On comprend vite qu’Hugo a eu une enfance difficile. Timide, calme et un peu peureux, il a le profil-type du jeune qui, ado, a été harcelé. Il semble aller beaucoup mieux depuis que Queen, sa nouvelle – et probablement première – copine, est arrivée dans sa vie. Complètement aux antipodes du jeune homme, Queen est – ou en tout cas paraît être – sûre d’elle, curieuse et extravertie. Ce couple à la dynamique étrange est pourtant très vite attachant : on perçoit rapidement des instants de complicité touchante, et on réussit à voir au fur et à mesure du film la construction d’un amour qui paraît profond et fort, et auquel nous croyons.

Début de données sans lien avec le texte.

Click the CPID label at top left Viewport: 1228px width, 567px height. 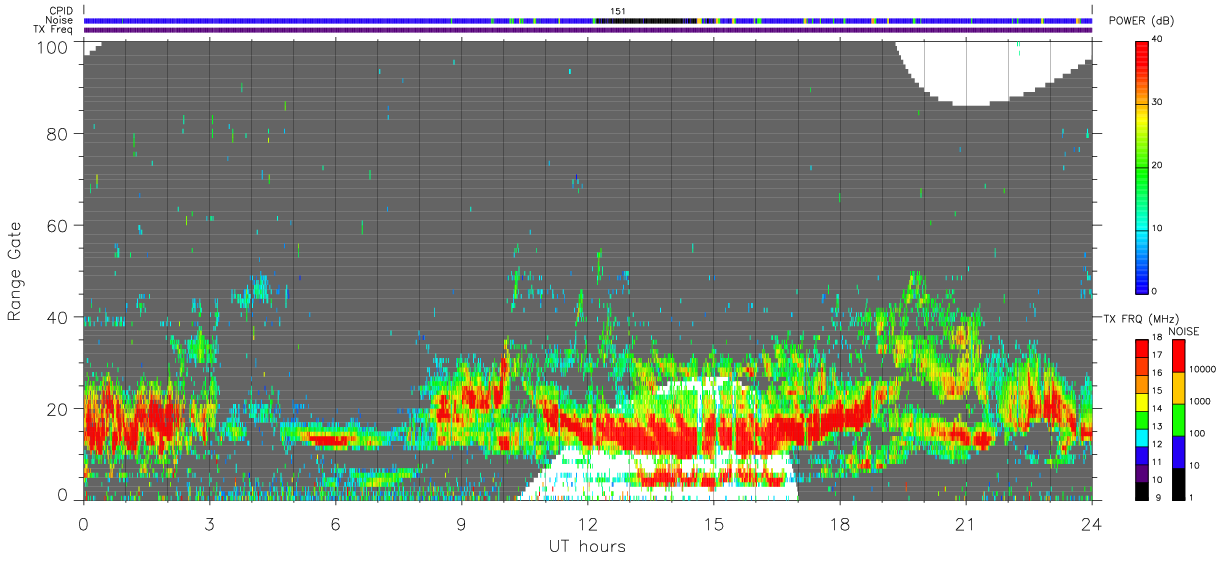tap(61, 11)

L’histoire d’amour de Queen et Hugo n’a donc rien d’évident, mais en faisant chacun un pas vers l’autre, on sent qu’ils ont le potentiel de créer quelque chose de très beau. Pourtant, leur rencontre avec le groupe d’amis d’enfance d’Hugo va changer leur été. Aurélien Peyre nous propose une très belle réflexion sur le classisme et sur la manière dont le regard des autres peut faire changer le nôtre. On assiste à un effet de groupe pernicieux et violent, extrêmement réaliste et d’autant plus poignant.

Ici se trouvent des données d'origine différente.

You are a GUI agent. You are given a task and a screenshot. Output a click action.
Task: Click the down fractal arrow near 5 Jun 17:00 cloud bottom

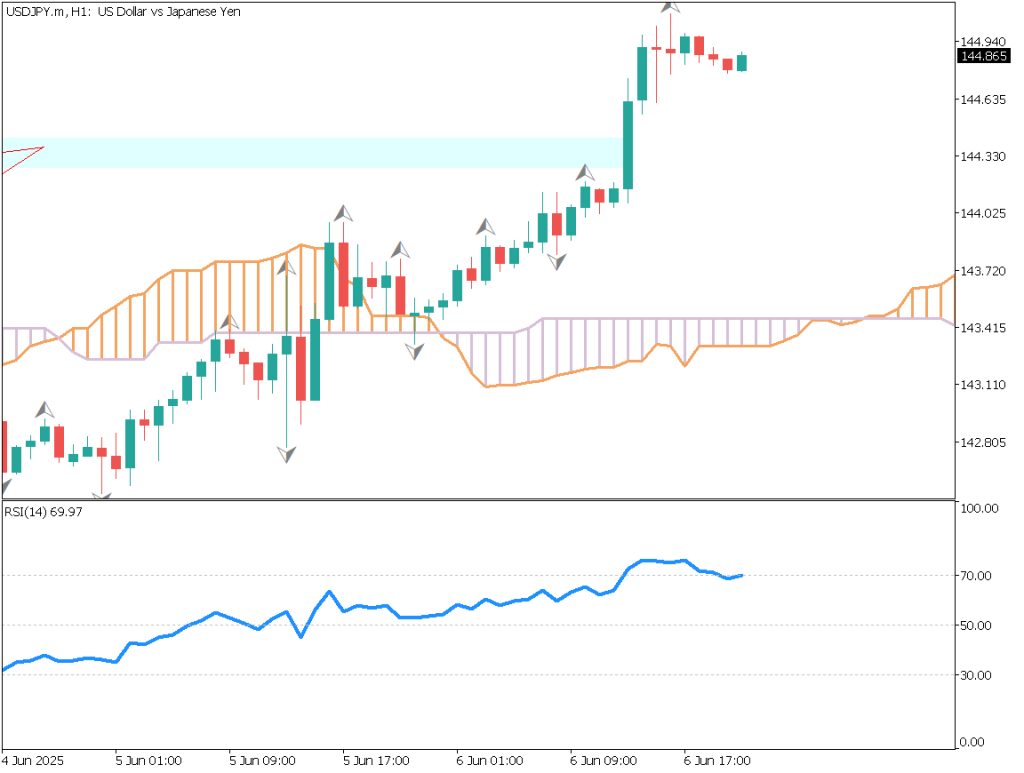(x=415, y=350)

Une des grandes forces de L’épreuve du feu repose dans la construction de ses personnages. Personne n’est laissé de côté : les deux protagonistes ont leurs histoires personnelles précises, que l’on apprend ou que l’on devine, toujours de manière très fine et subtile. Puis, chacun des personnages plus ou moins secondaires se dessine lorsque le couple rencontre la bande d’amis d’enfance d’Hugo et commence à passer du temps avec eux. Défilent alors sous nos yeux différents profils de bourgeois parisiens passants leurs vacances sur les îles atlantiques. On découvre Paul, le « chef » toxique de la bande, qui joue à des jeux cruels sans nécessairement se rendre compte de la violence de ses actes ; il y a la belle Colombe, l’étudiante en art qui se considère plus libre et indépendante que les autres mais finit tout de même par se plier par moments aux effets de groupe créés par la bande ; notons également sa petite sœur Victoire, la plus jeune et la plus innocente de la bande, la seule qui développe réellement une forme de respect pour Queen et qui cherche même par moments à lui ressembler, mais se fait juger par le reste des ados de sa classe sociale. Tous les personnages ont leur personnalité, leurs particularités, et en même temps on croit réellement au groupe que ces jeunes forment ensemble – beaucoup peuvent probablement s’y identifier – et aux effets qui en ressortent. Chaque comédien·ne joue son rôle avec justesse et l’on sent un casting réfléchi, à la fois dans le rapport des acteurices à leurs personnages et dans le rapport des acteurices entre elleux.
Aurélien Peyre nous propose un premier long-métrage sur l’amour adolescent, les relations de groupe et le regard des autres et cela nous émeut de la première à la dernière minute.
L’épreuve du feu, de Aurélien Peyre, avec Félix Lefebvre, Anja Verderosa, Suzanne Jouannet, 1h45, Film en salle le 13 août 2025.